==== MATERIALS PROVIDED

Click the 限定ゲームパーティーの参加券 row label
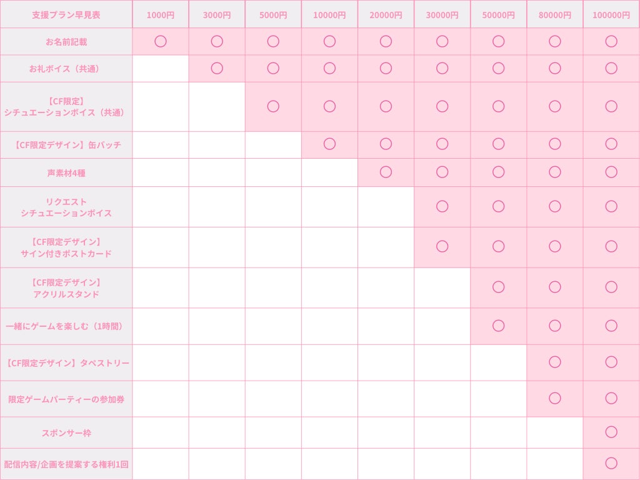The width and height of the screenshot is (640, 480). [66, 399]
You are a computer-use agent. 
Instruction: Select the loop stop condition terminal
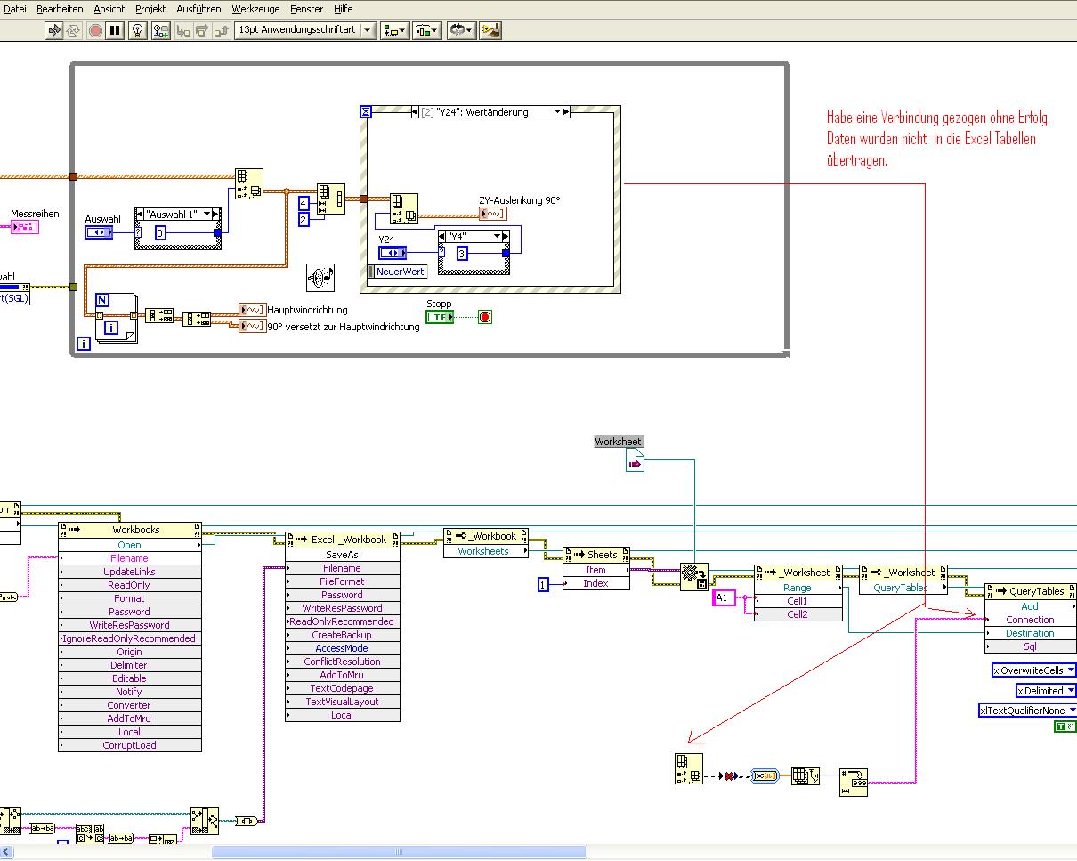(x=484, y=317)

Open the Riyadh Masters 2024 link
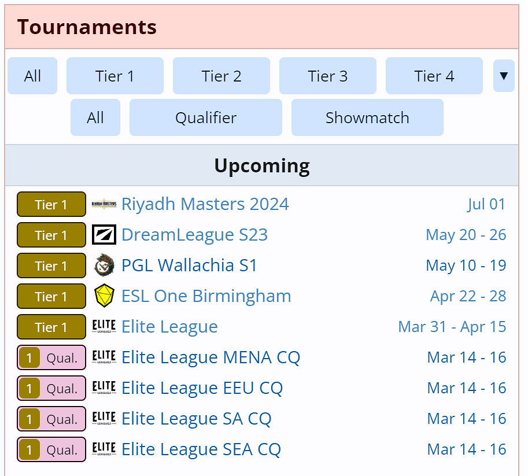pyautogui.click(x=205, y=204)
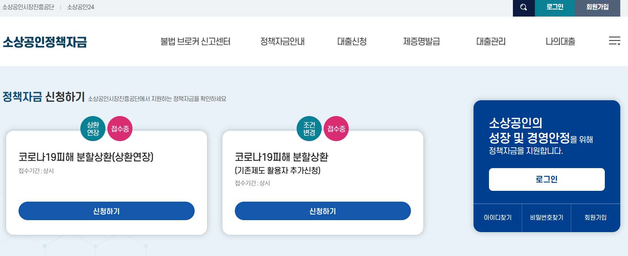Open the hamburger menu at top right
This screenshot has height=256, width=628.
(614, 41)
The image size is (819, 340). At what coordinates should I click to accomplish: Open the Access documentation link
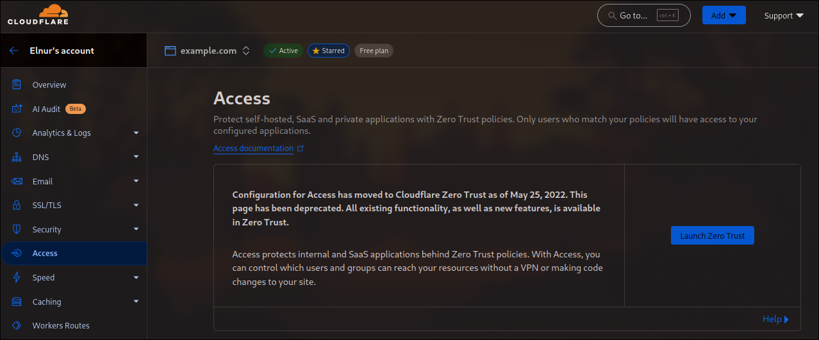pyautogui.click(x=253, y=149)
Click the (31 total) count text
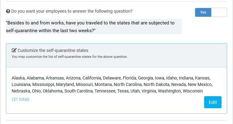 coord(20,99)
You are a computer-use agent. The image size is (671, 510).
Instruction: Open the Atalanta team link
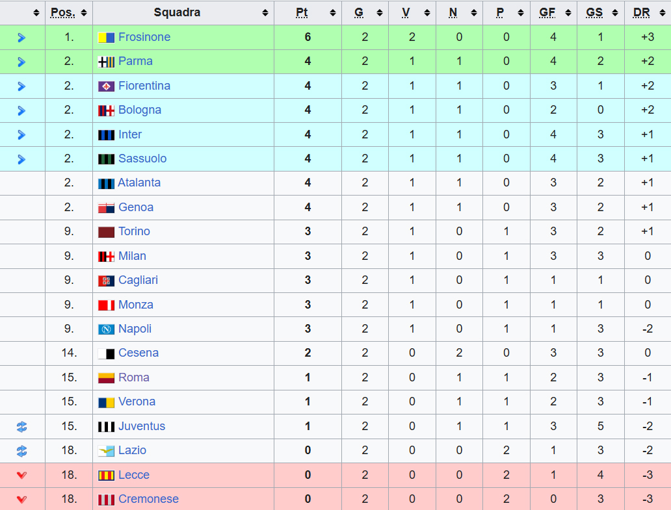tap(139, 183)
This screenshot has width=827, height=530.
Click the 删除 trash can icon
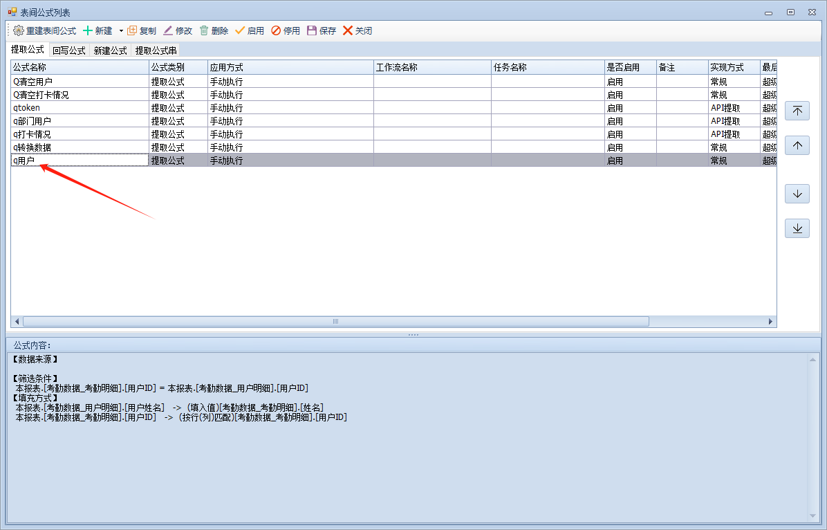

========

> YOUR GOAL
Write the data above out again exactly, every line of it, and exclude the pictures.

> TASK SOLUTION
Click the 限定ゲームパーティーの参加券 row label
The width and height of the screenshot is (640, 480). [66, 399]
You are a computer-use agent. 
Instruction: Select the loop stop condition terminal
(x=484, y=317)

Open the Riyadh Masters 2024 link
pyautogui.click(x=205, y=204)
Open the hamburger menu at top right
This screenshot has height=256, width=628.
(614, 41)
The image size is (819, 340). At what coordinates should I click to accomplish: Open the Access documentation link
pyautogui.click(x=253, y=149)
Click the (31 total) count text
 coord(20,99)
You are a computer-use agent. The image size is (671, 510).
Instruction: Open the Atalanta team link
tap(139, 183)
This screenshot has width=827, height=530.
Click the 删除 trash can icon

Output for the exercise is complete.